Z cyklu miniatur Marka Ławrynowicza – Pan Pasikonik
Pan Pasikonik
Rzeczywistość
Do pana Pasikonika przyszedł sąsiad. Usiadł na brzeżku krzesła i ponuro zapatrzył się w wykładzinę dywanową.
– Nie podoba mi się rzeczywistość. – oznajmił.
– No cóż są w niej elementy dobre i złe stwierdził filozoficznie pan Pasikonik.
– Żadnych pozytywnych nie widzę. Wszystko jest do dupy…
– To zależy od punktu widzenia.
– Cały ranek chodziłem wkoło bloku. – rzekł sąsiad. – Z którego by miejsca nie patrzeć jest źle a nawet jeszcze gorzej.
Pan Pasikonik zrozumiał, że w żaden sposób nie przekona sąsiada, iż jest a przynajmniej czasem bywa całkiem inaczej.
– I co pan teraz zrobi? – spytał z troską.

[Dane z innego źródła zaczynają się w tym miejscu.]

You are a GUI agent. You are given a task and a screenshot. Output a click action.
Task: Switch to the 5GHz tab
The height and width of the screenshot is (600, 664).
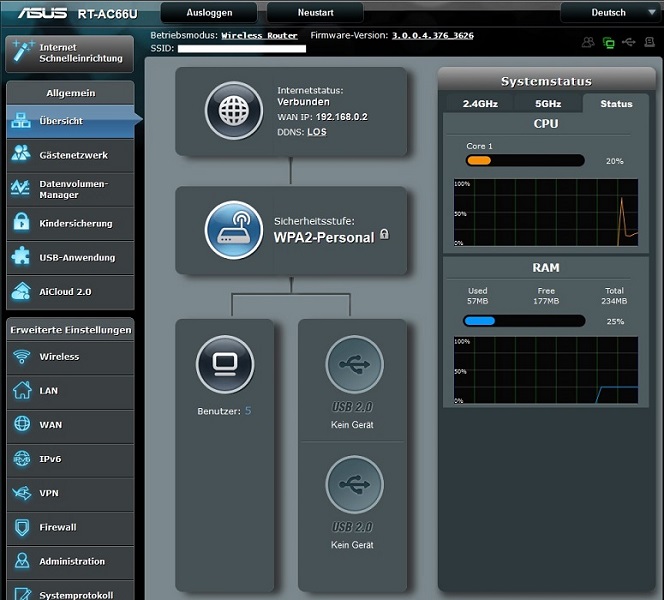(548, 103)
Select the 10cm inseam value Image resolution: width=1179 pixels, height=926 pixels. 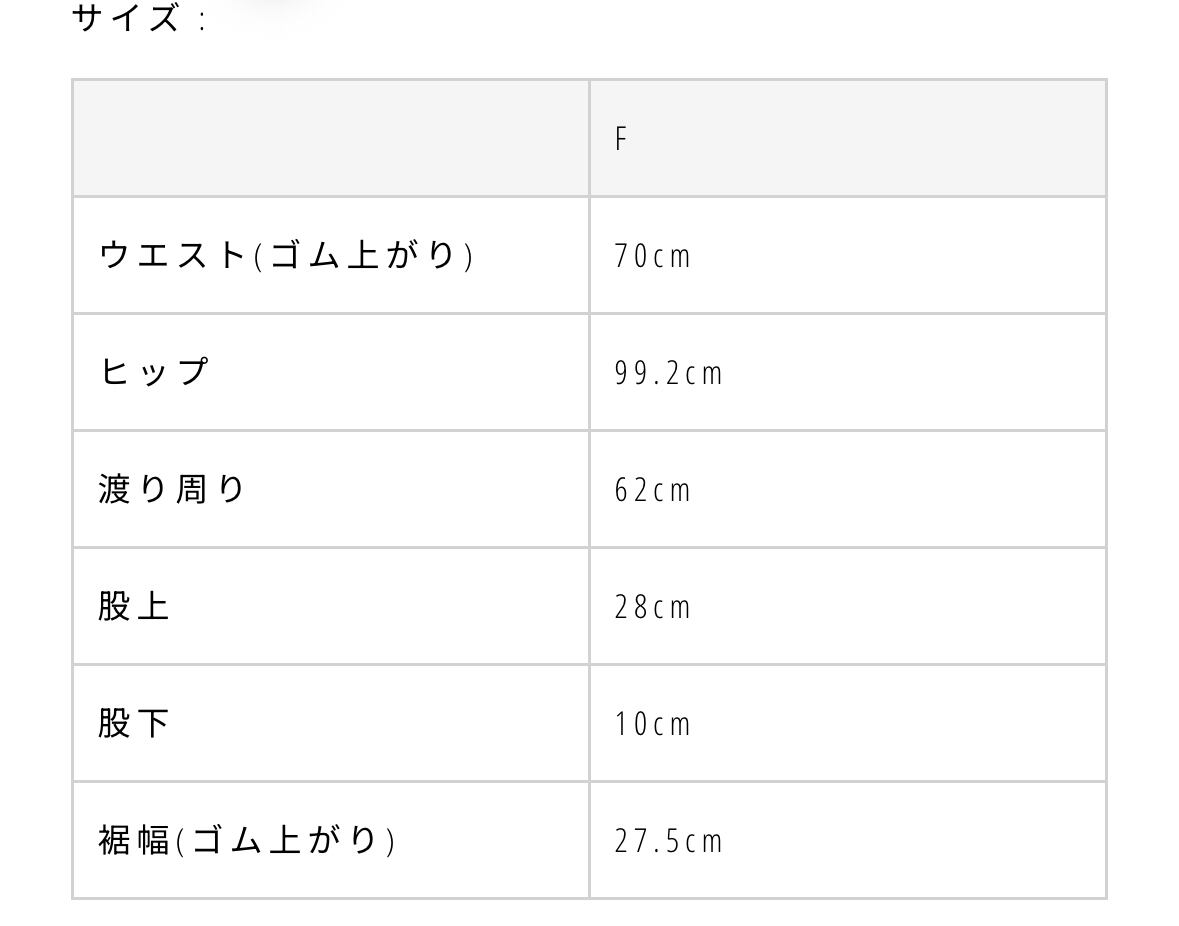[652, 724]
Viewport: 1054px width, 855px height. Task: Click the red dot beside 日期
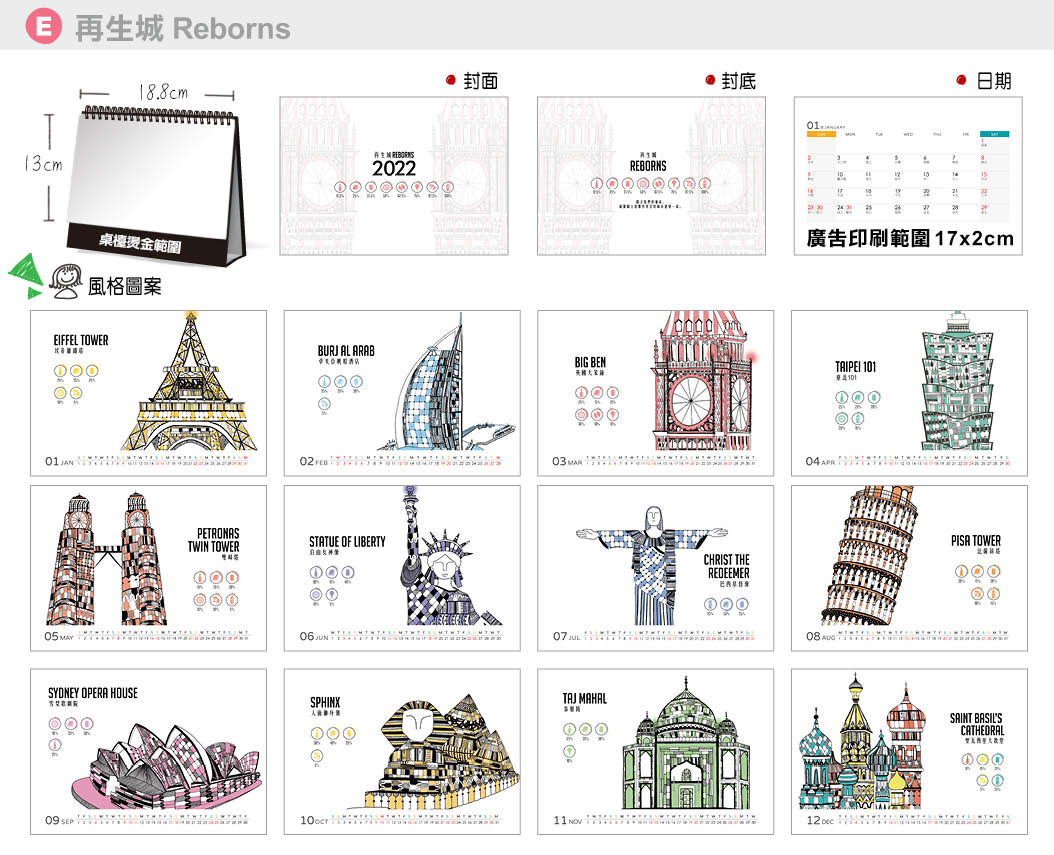(x=962, y=80)
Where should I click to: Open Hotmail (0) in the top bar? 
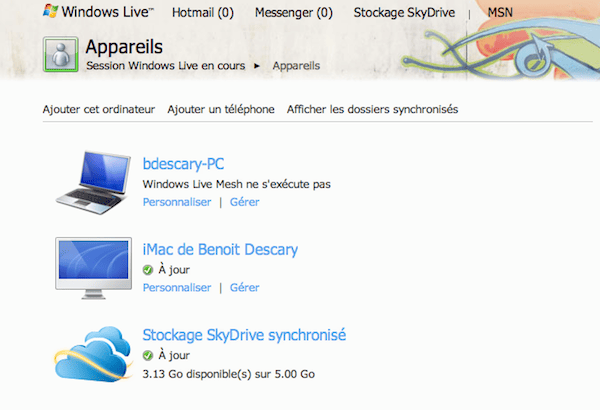click(203, 14)
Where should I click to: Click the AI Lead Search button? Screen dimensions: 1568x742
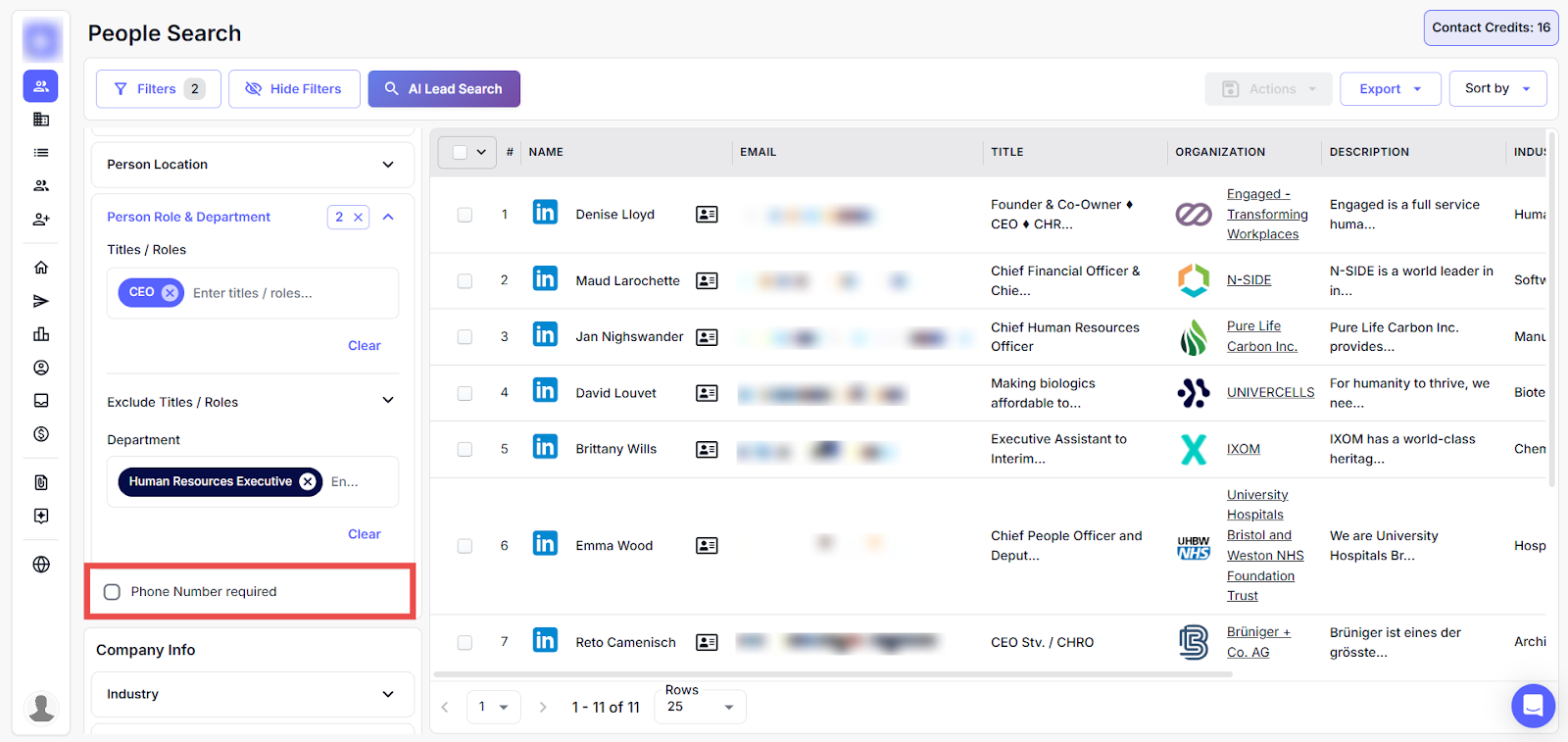click(x=444, y=89)
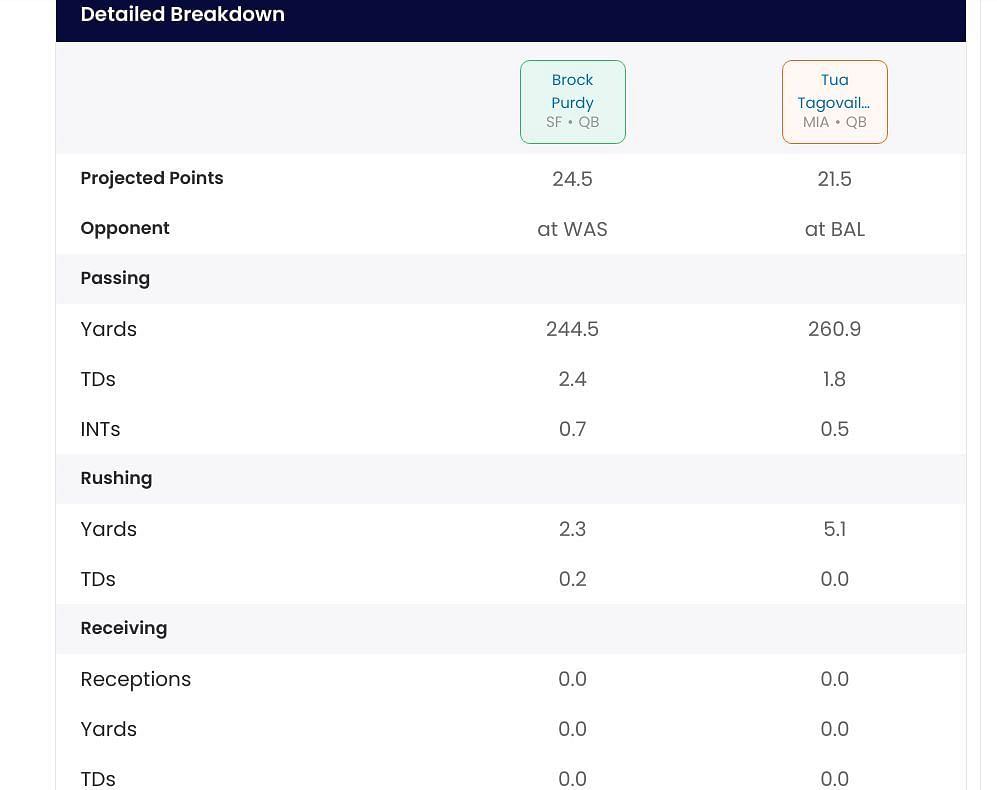Click the MIA • QB team label
The image size is (997, 790).
point(834,122)

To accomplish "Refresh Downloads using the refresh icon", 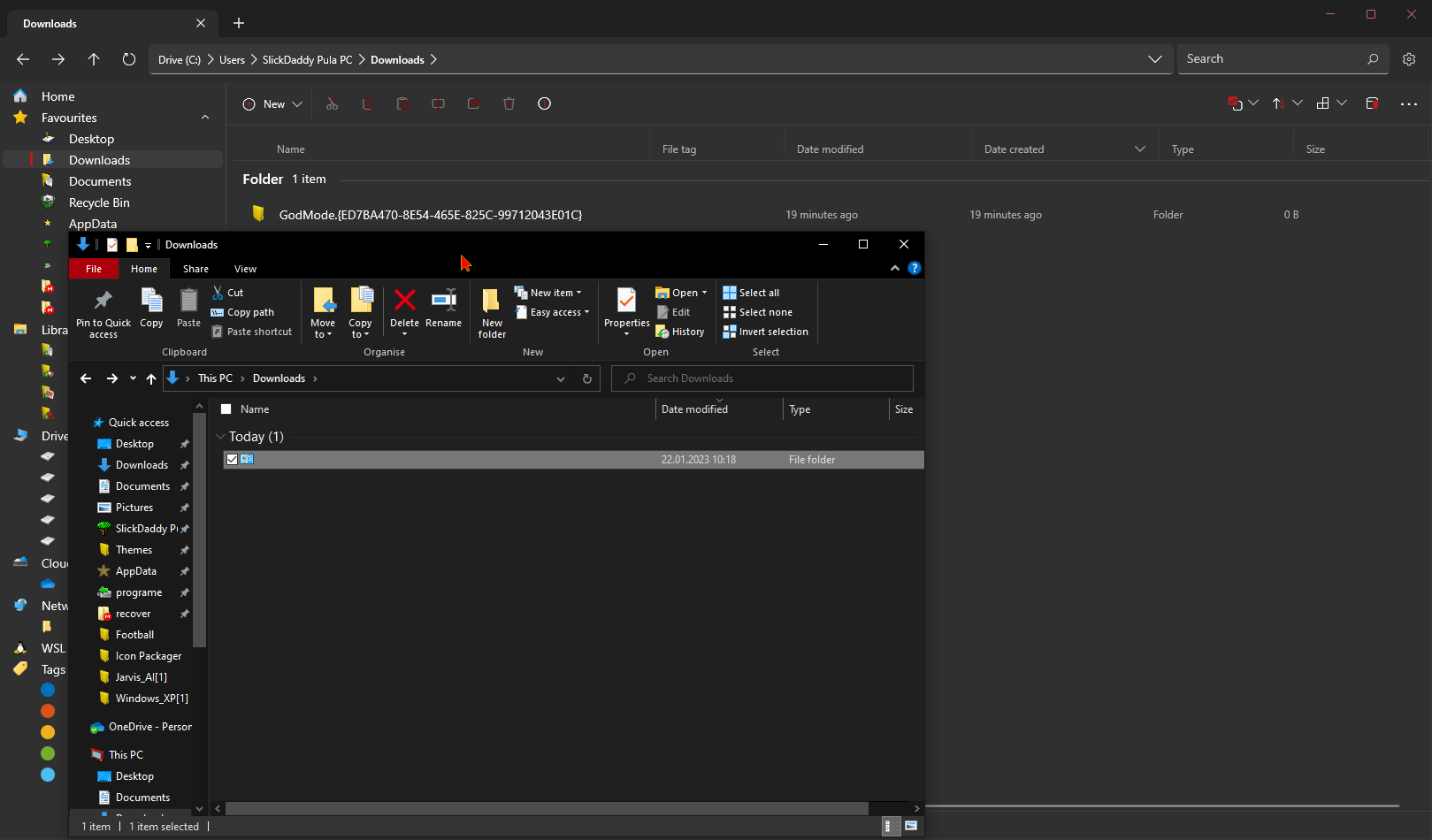I will coord(586,378).
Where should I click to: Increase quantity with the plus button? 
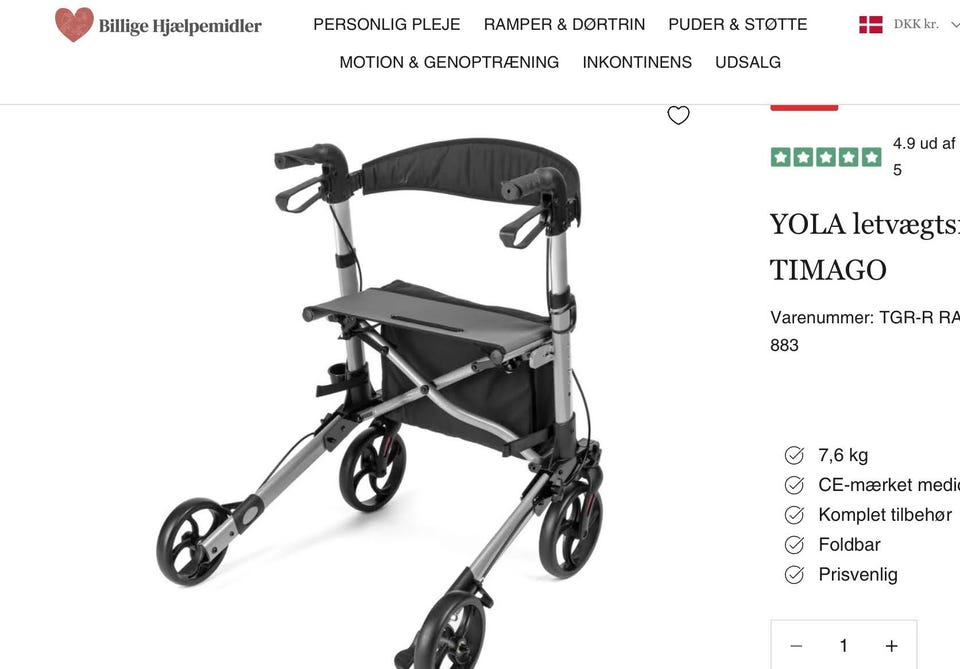coord(891,646)
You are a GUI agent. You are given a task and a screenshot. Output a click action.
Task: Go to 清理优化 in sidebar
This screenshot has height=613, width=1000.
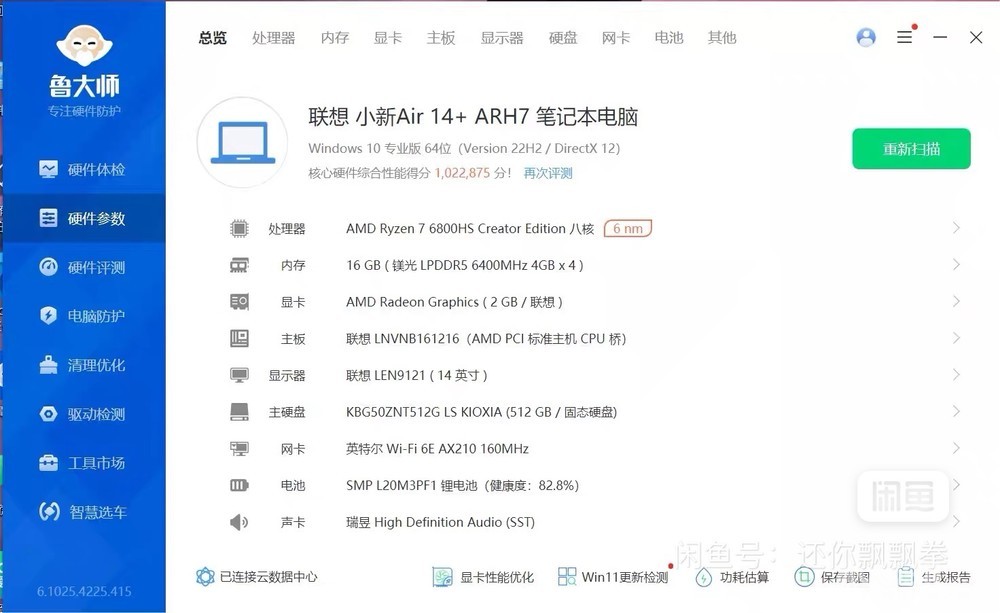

– Wejdę na Facebooka i dam wyraz. – stwierdził dumnie sąsiad. – Ten wyraz to będzie dużo wyrazów, nie powstrzymam się nawet od najmocniejszych określeń.
– Słusznie. – powiedział pan Pasikonik i pokrzepiony tym sąsiad udał się do swojego mieszkania.
Następnie każdy zdobił to, co było mu bliższe. Sąsiad wszedł na Facebooka, a pan Pasikonik poszedł na spacer, bo w gruncie rzeczy akurat był piękny, słoneczny dzień.